I have created this piece of code to calculate the variances:
install.packages("expm")
library(expm)
# creating standard basis vectors
e <- function(i) {
e_i = rep(0, length(alpha))
e_i[i] = 1
return(e_i)
}
# compute variances
p2p_variance = function(n, alpha, P) {
variance = list()
pi_n = list()
for (i in 1:length(alpha)) {
pi_n[[i]] = e(i) %*% (P %^% n)
beta = (t(alpha) - t(alpha)[i])^2
variance[[i]] = (pi_n[[i]] %*% t(beta)) - (((pi_n[[i]] %*% alpha) - alpha[i]) %^% 2)
}
return(t(variance))
}
And for my values of alpha (vector of log levels of income) and P (transition matrix) I use:
alpha = c(3.4965, 3.5835, 3.6636, 3.7377, 3.8067, 3.8712, 3.9318, 3.9890, 4.0431, 4.0943, 4.1431)
P = rbind(c(0.9004, 0.0734, 0.0203, 0.0043, 0.0010, 0.0003, 0.0001, 0.0001, 0.0000, 0.0000, 0.0000),
c(0.3359, 0.3498, 0.2401, 0.0589, 0.0115, 0.0026, 0.0007, 0.0003, 0.0001, 0.0001, 0.0000),
c(0.1583, 0.1538, 0.3931, 0.2346, 0.0481, 0.0090, 0.0021, 0.0007, 0.0003, 0.0001, 0.0001),
c(0.0746, 0.0609, 0.1600, 0.4368, 0.2178, 0.0397, 0.0073, 0.0019, 0.0006, 0.0002, 0.0001),
c(0.0349, 0.0271, 0.0559, 0.1724, 0.4628, 0.2031, 0.0344, 0.0067, 0.0018, 0.0006, 0.0003),
c(0.0155, 0.0122, 0.0230, 0.0537, 0.1817, 0.4870, 0.1860, 0.0316, 0.0066, 0.0018, 0.0009),
c(0.0066, 0.0054, 0.0100, 0.0204, 0.0529, 0.1956, 0.4925, 0.1772, 0.0307, 0.0064, 0.0023),
c(0.0025, 0.0023, 0.0043, 0.0084, 0.0186, 0.0530, 0.2025, 0.4980, 0.1760, 0.0275, 0.0067),
c(0.0009, 0.0009, 0.0017, 0.0035, 0.0072, 0.0168, 0.0490, 0.2025, 0.5194, 0.1721, 0.0260),
c(0.0003, 0.0003, 0.0007, 0.0013, 0.0029, 0.0061, 0.0142, 0.0430, 0.2023, 0.5485, 0.1804),
c(0.0001, 0.0001, 0.0002, 0.0003, 0.0008, 0.0017, 0.0032, 0.0068, 0.0212, 0.1079, 0.8578))

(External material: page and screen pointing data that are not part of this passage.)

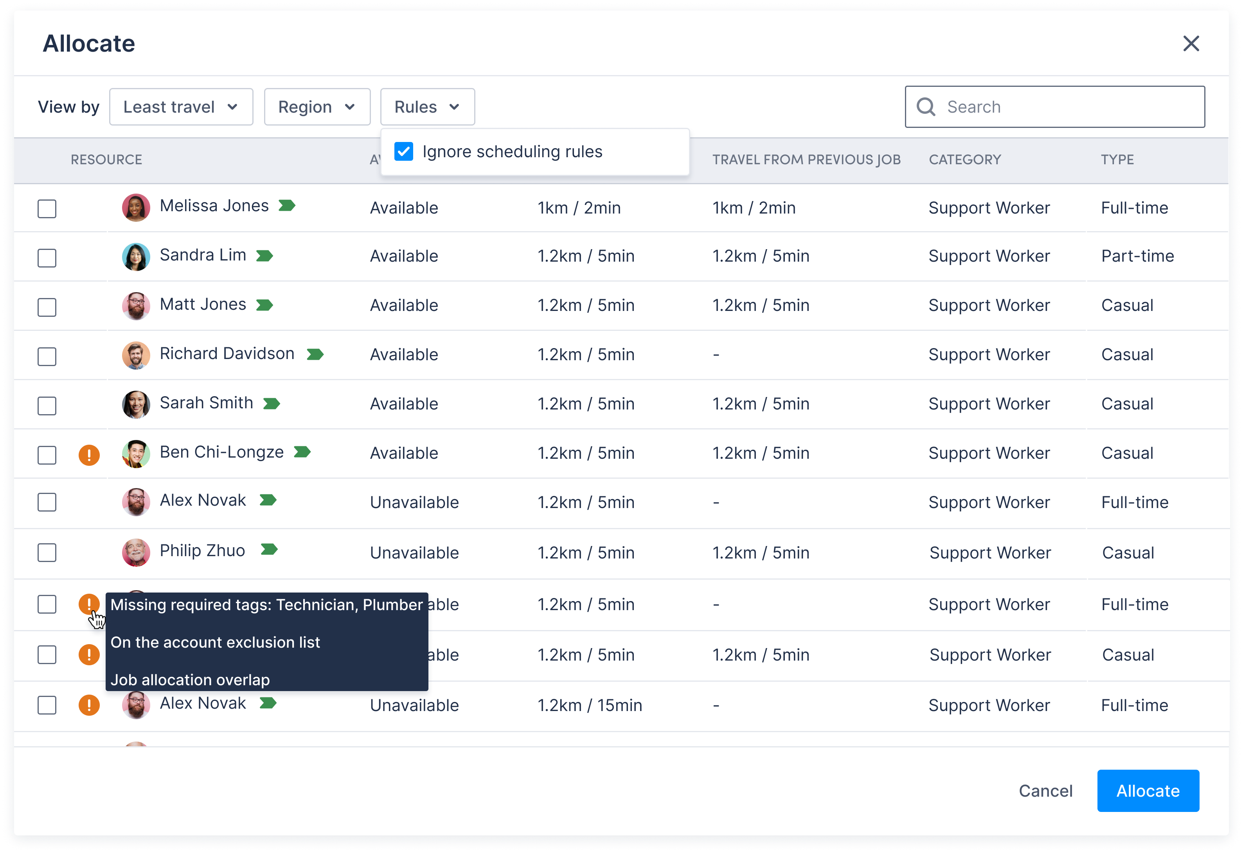Click the Cancel button

(x=1045, y=791)
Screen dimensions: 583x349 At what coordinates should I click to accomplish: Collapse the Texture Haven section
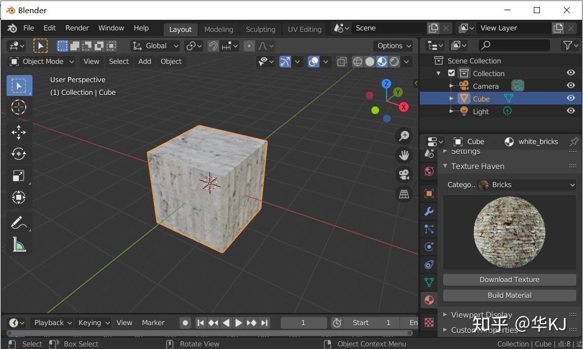[445, 166]
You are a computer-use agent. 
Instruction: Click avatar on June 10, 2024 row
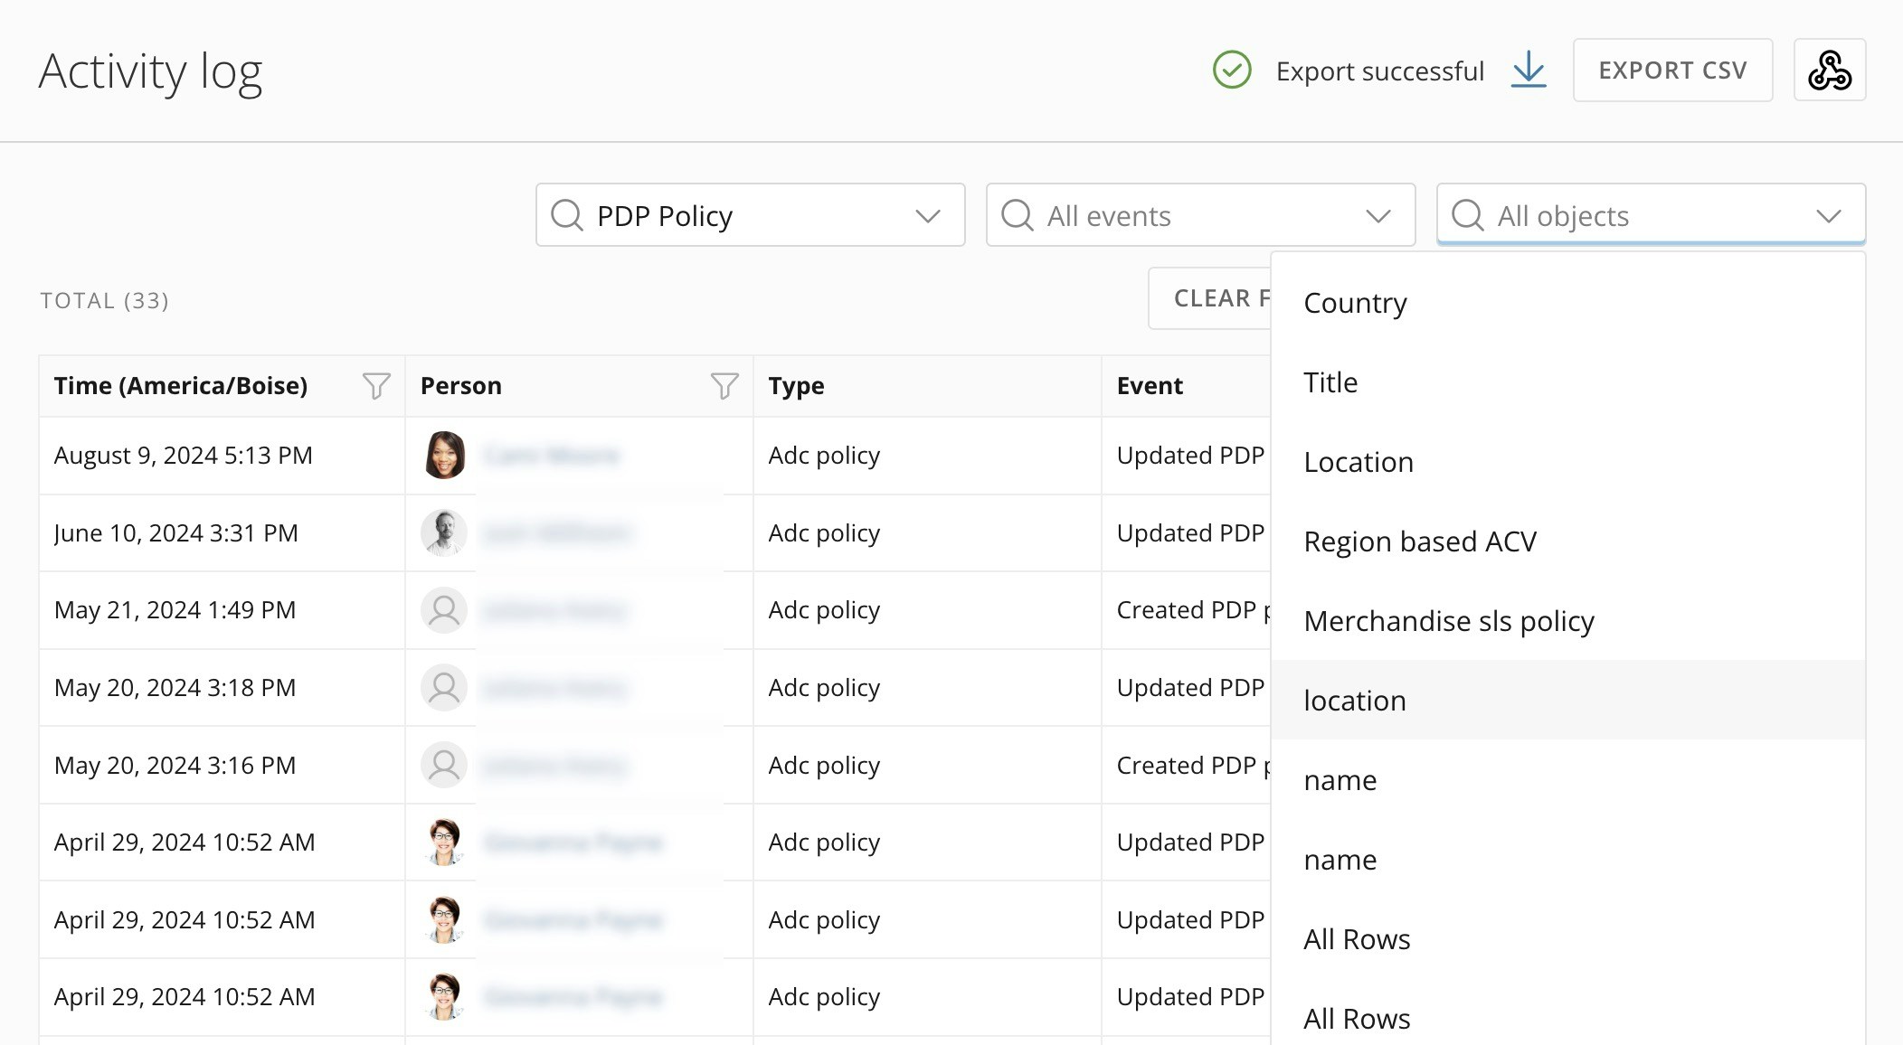click(x=444, y=532)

For instance, a call of p2p_variance(100, alpha, P) (calculating the variance over 100 periods) results in the following vector of variances:
0.04393012 0.04091066 0.03856503 0.03636202 0.03472286 0.03331921 0.03213084 0.03068901 0.03143765 0.03255994 0.03522346
Which seem plausible. However, If I run p2p_variance(1000, alpha, P), it results in:
0.06126449 0.03445073 0.009621497 -0.01447615 -0.03652425 -0.05752316 -0.07753646 -0.09726683 -0.1134972 -0.1287498 -0.141676
This is obviously not correct, since we cannot have negative variance. I cannot figure out why simply increasing n to 1000 is resulting in negative variance here. I have most likely coded my p2p_variance function incorrectly, but I cannot for the life of me find the issue. Or perhaps is the process I am using to find these variances flawed somehow? I would really appreciate if anyone could look over this code and help me diagnose the issue
Your variance function is returning the difference, and if you want the absolute value (variance) just wrap it inside abs() like this:
p2p_variance = function(n, alpha, P) {
variance = list()
pi_n = list()
for (i in 1:length(alpha)) {
pi_n[[i]] = e(i) %*% (P %^% n)
beta = (t(alpha) - t(alpha)[i])^2
variance[[i]] = abs((pi_n[[i]] %*% t(beta)) - (((pi_n[[i]] %*% alpha) - alpha[i]) %^% 2))
}
return(t(variance))
}
p2p_variance(1000, alpha, P)
Output:
[,1] [,2] [,3] [,4] [,5] [,6] [,7] [,8] [,9] [,10] [,11]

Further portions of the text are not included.